• _Exercise task_: Please output the entries below exactly as they appear, starting at the line that contains "Task: Click the blue" and ending after the line that contains "Viewport: 696px width, 358px".

• _Exercise input_:
-*-*-

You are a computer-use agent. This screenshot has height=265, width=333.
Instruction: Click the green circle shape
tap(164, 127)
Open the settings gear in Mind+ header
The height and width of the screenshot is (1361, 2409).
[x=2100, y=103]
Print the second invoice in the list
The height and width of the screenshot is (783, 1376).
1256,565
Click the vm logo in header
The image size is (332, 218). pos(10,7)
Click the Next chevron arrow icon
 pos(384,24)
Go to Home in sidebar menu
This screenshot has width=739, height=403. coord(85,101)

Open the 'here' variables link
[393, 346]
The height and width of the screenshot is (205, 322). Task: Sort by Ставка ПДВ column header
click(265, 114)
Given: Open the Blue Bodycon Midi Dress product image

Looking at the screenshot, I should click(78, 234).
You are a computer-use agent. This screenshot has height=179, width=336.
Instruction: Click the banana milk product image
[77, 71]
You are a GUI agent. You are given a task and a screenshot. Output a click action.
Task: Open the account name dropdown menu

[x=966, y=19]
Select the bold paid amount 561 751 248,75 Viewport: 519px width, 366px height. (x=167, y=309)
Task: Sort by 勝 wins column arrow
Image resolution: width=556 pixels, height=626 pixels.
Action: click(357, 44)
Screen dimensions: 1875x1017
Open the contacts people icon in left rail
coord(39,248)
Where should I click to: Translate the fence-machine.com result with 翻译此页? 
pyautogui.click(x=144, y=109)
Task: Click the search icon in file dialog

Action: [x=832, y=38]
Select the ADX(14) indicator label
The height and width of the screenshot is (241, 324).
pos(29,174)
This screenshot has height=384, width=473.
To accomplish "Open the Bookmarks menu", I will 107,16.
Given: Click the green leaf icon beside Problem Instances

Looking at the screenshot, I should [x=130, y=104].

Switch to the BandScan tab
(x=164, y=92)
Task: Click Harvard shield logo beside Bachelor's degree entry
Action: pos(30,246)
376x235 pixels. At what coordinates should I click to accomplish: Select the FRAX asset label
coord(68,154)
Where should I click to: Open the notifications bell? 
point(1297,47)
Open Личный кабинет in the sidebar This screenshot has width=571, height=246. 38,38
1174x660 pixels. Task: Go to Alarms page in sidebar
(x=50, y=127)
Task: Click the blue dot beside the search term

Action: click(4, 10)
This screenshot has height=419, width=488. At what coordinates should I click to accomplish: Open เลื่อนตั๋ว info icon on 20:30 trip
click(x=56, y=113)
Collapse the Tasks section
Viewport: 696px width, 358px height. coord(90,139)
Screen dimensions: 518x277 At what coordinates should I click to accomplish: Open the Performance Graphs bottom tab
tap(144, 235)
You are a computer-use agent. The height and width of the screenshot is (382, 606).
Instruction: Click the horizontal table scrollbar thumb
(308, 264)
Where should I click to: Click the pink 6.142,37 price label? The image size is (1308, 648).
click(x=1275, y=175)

-*-*-

• _Response to the exercise_:
Task: Click the blue dot beside the search term

Action: click(4, 10)
This screenshot has height=419, width=488. At what coordinates should I click to accomplish: Open เลื่อนตั๋ว info icon on 20:30 trip
click(x=56, y=113)
Collapse the Tasks section
Viewport: 696px width, 358px height. coord(90,139)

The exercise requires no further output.